Thursday, February 28, 2013

Notes on Jeremiah 18-20

The Potter and the Clay (Jeremiah 18)
This chapter contains another object lesson for the prophet (cf. 13:1-11).

-In 18:1-4 Jeremiah is told to go to the house of a potter and observe. He saw the potter take a spoiled piece of clay and rework it.
-In 18:5-11 he learns the meaning of this object lesson. Israel is clay in the potter’s hand, and if spoiled can be destroyed (cf. 1:10). However, if the nation repents, God will relent.
-18:12-17 explain how the people respond to such warnings: “This is in vain!” Indeed, Israel has committed the unprecedented sin of forgetting their own God and veering off track to worship other gods (cf. 2:11). And so God will turn His back on His people.
-Not only do the people reject God’s word, in 18:18 we learn that they are plotting against Jeremiah. The three classes of people who should have been leading the people in the way of the Lord (priests, wise men, prophets) are in fact failing the people. This leads to another of Jeremiah’s laments (18:19-23).

The Broken Flask (Jeremiah 19)
Jer. 19 contains another object lesson involving pottery.

-In 19:1, Jeremiah is told to purchase an earthenware flask (Heb. baqbuq), and take it to the leaders of the people in the Valley of the Son of Hinnom (the southern boundary of Jerusalem). In verse 10, Jeremiah is told to break the flask, and you can probably guess what this means!
-In 19:2-9 the Lord tells the people that this valley will be renamed “the Valley of Slaughter”, as the people fall by the sword before their enemies. This will happen because the people have committed the gross sins of idolatry, murder, and child sacrifice. And so the Lord will “make void” (Heb. baqqoti) their plans, probably a pun with the word for flask in v. 1. So great will be the calamity that the people will be reduced to cannibalism (see Deut. 28:53; 2 Kings 6:24-31; Jer. 52:6).
-In 19:10-15 Jeremiah breaks the flask to act out how God will break the people. This was apparently done in the temple area itself (cf. the sermon in Jer. 7, and the Lord’s actions in the temple in Matt. 21:12-17).

The Persecution of Pashhur (Jeremiah 20)
Throughout the book we have seen warnings about plots against Jeremiah. Here for the first time he is actually harmed.

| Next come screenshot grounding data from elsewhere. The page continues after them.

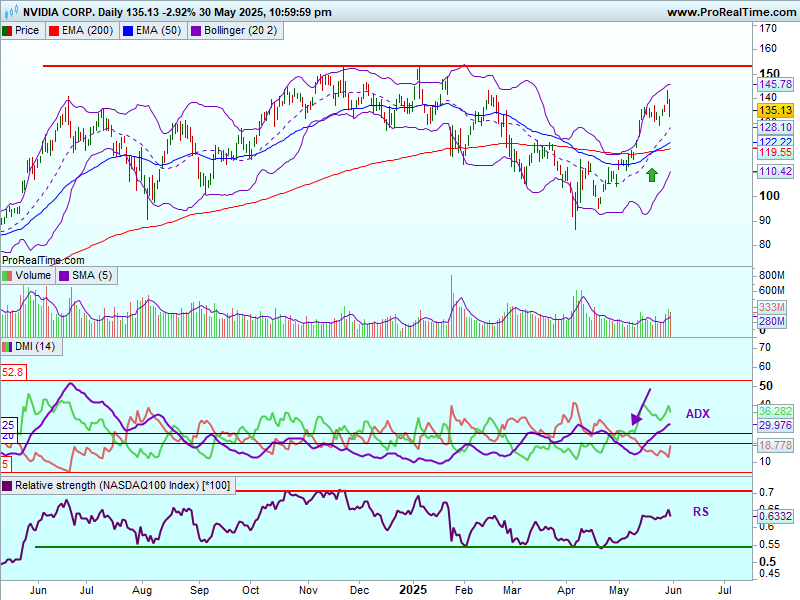Open the Relative strength (NASDAQ100 Index) label
Screen dimensions: 800x600
click(x=115, y=486)
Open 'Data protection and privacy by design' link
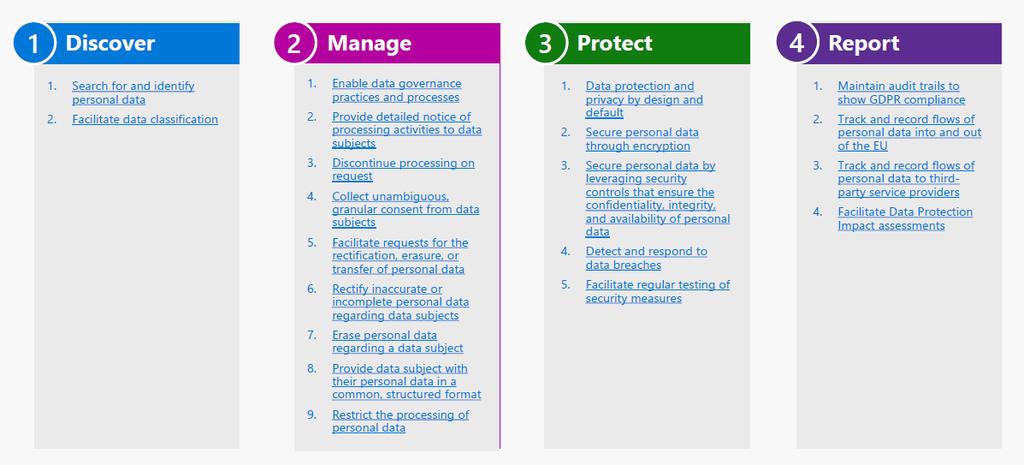Screen dimensions: 1024x465 click(644, 99)
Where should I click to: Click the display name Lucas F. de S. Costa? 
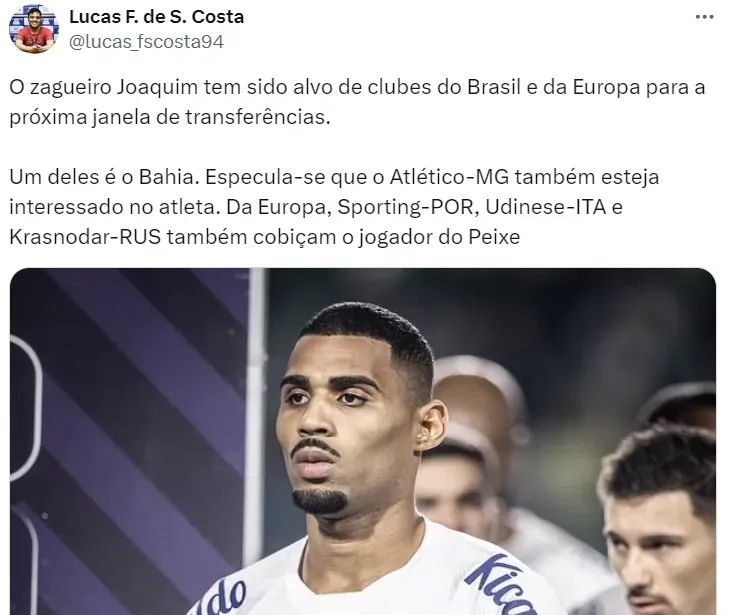(156, 17)
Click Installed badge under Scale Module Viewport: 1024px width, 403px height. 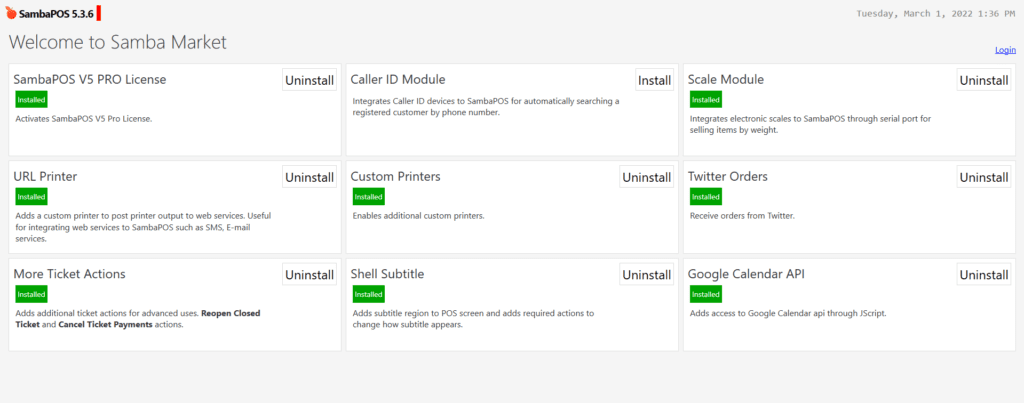pyautogui.click(x=705, y=99)
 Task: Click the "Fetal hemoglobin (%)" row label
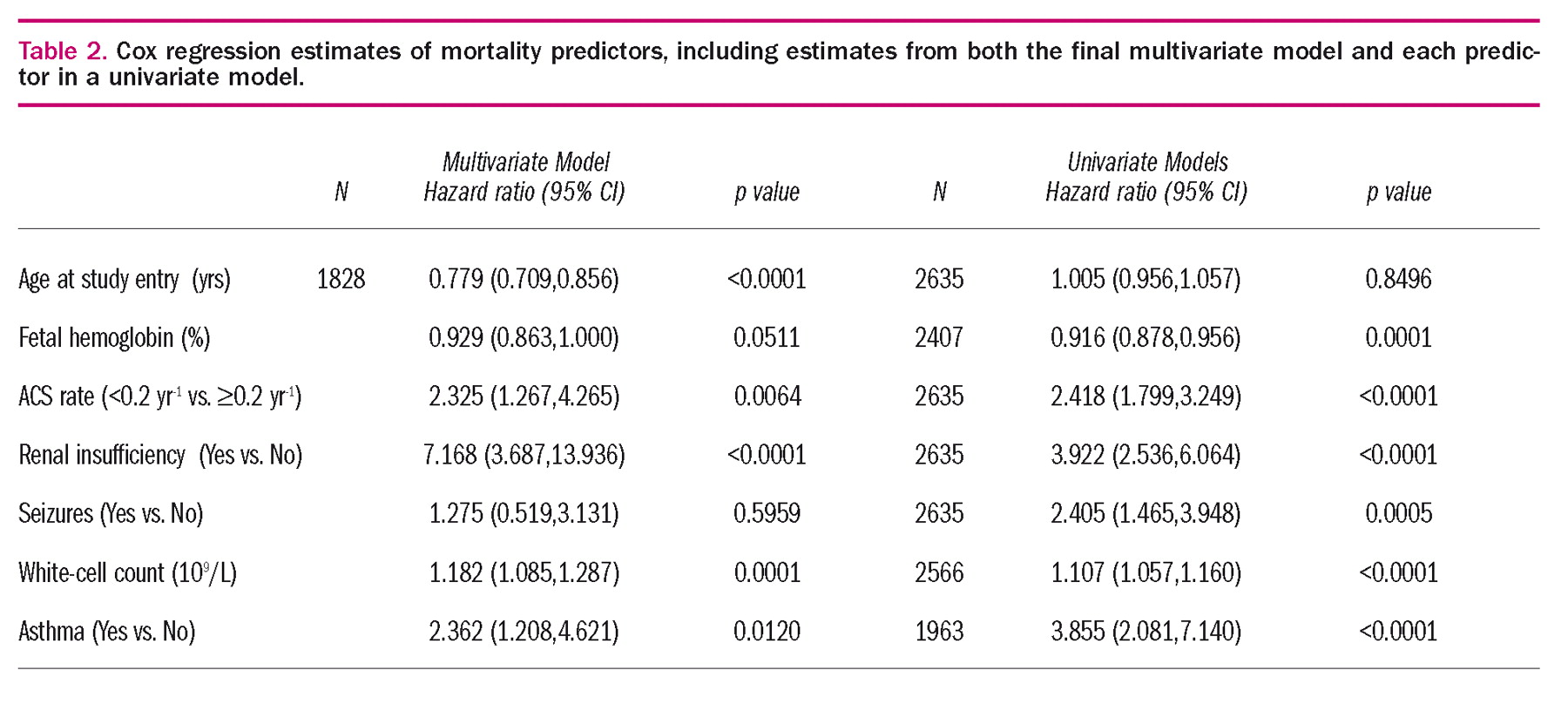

-In 19:1-2 Jeremiah is arrested and beaten by a priest named Pashhur (cf. 1 Chron. 9:12; not to be confused with the Passhur in 21:1).
-When Jeremiah was released, he told him that his name would no longer be “Pashhur,” but Magor-Missabib, which means “Terror on Every Side” (19:3-6). Further, the city would be plundered by the Babylonians (named for the first time), and Pashhur and all the people would be carried off to Babylon.
-The final section of this chapter (20:7-18) contains another of Jeremiah’s laments. As is typical of this sort of prayer, the mood ebbs and flows from despair to hope. In 20:7-10 Jeremiah accuses the Lord of deceiving him and prevailing against him, perhaps by giving him an impossible task. Yet Jeremiah feels compelled to speak God’s word, even though his opponents say that Jeremiah is the one who has “Terror on Every Side,” and hope that Jeremiah be deceived and overcome (cf. v. 7). In 20:11-13, Jeremiah feels confident that the Lord will fight for him and take vengeance on his enemies (cf. 11:20). But the chapter concludes with utter despair (20:14-18), in language reminiscent of Ecc. 5:3-5 or Job 3. The book began with the Lord saying He had plans for Jeremiah while he was in the womb (1:5). Now Jeremiah wishes he had died in the womb!


  1. Thanks for sharing your notes. I was interested in your thoughts on Jeremiah's lament in chapter 20. When I studied this before I was taken aback by J.B. Coffman's thoughts:

    "That Jeremiah indeed, during his torture at the hands of Pashhur, felt deserted even by God Himself could not be called a sin; for the Holy Christ himself cried from the Cross, My God, my God, why hast thou forsaken me? But the solemn imprecations and curses leveled against the day he was born, which was a blessing, and a day of rejoicing, must fall into the category of sinful words which every thoughtful person must deplore. Still, we are sure that God forgave him."

    I believe Coffman goes too far here in rendering judgment on Jeremiah. Like yourself, I find similar words of despair voiced by other faithful men (although I think you meant Ecc. 6:3-5 instead of 5:3-5).

  2. Hey buddy
    I agree with you. The Psalms contain similar language as well. I think it is reassuring to know that God wants us to pour out our heart to Him, even when at times the hurt is overwhelming.